【レポート】五島美術館特別展「東西数奇者の審美眼―阪急・小林一三と東急・五島慶太のコレクション―」

五島美術館では10月20日から特別展「東西数奇者の審美眼―阪急・小林一三と東急・五島慶太のコレクション―」が開催しました。そして10月28日には講演会「五島慶太(古経楼)と小林一三(逸翁)」が行われ、そちらに参加してきました。

 講演会では山梨大学名誉教授の斎藤康彦氏が小林一三と五島慶太やその他大正から昭和にかけて活躍した実業家らが好んだ「茶会」というものについて解説しました。実業家と茶会というのは非常に面白い関係を持っていて、たとえばその業界で互いに不倶戴天の敵と呼び合っていた者同士でも、茶会では同じ茶室に座り美感を共に分かち合う茶人として過ごしたというそうです。

 今回の特別展は「実業家」ではなく「芸術コレクター」としての小林一三と五島慶太が紹介されています。五島美術館と逸翁美術館のそれぞれから選出された絵画・書・陶芸品・漆芸など合計100点が展示されています。また小林一三と五島慶太がそれぞれ茶会で用いた茶器や掛け軸などのセットをそのまま再現して展示してあり、当時彼らが茶を通してどのような美を表現しようとしたのかを読み取ることができます。

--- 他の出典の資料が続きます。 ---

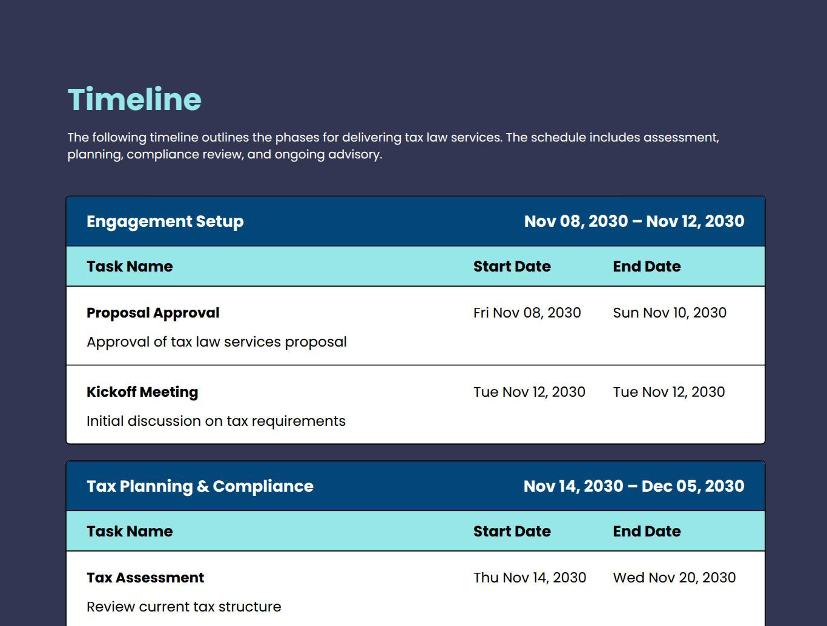
Task: Select the Engagement Setup section title
Action: pos(165,221)
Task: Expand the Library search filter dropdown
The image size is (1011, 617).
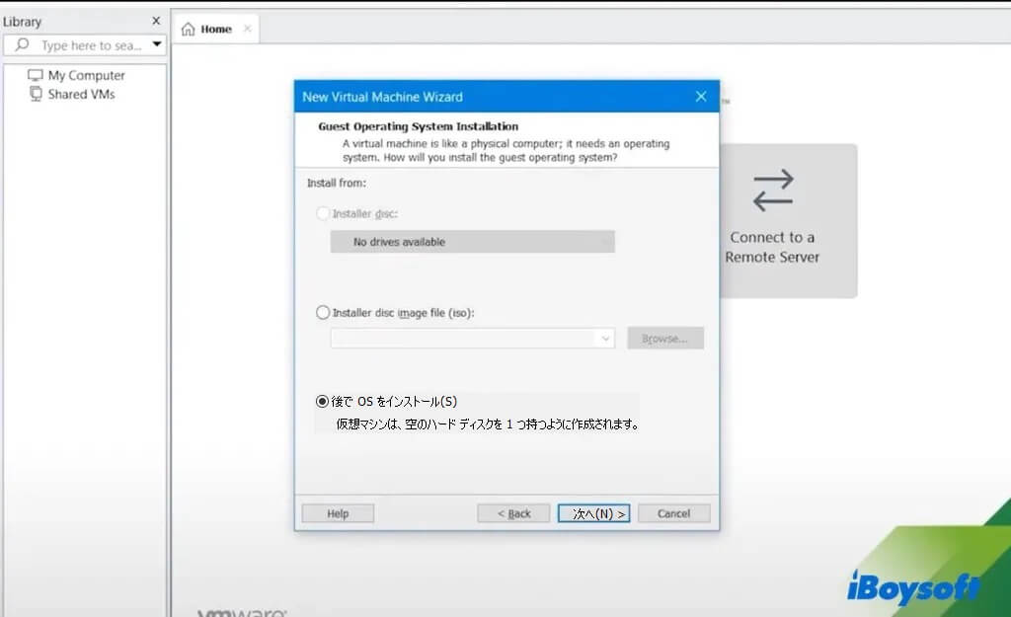Action: pos(157,44)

 特別展は12月9日まで開催しています。逸翁美術館館長の仙海義之氏を迎えた講演会「小林一三 コレクションの形成と美術館構想」は終了してしまいましたが11月22日、30日には午後2時からギャラリートークが行われ様々なテーマについて展示品の解説が行われるそうです。

 秋の寒さが増す中、茶会の幽玄を鑑賞してみてはいかがでしょうか。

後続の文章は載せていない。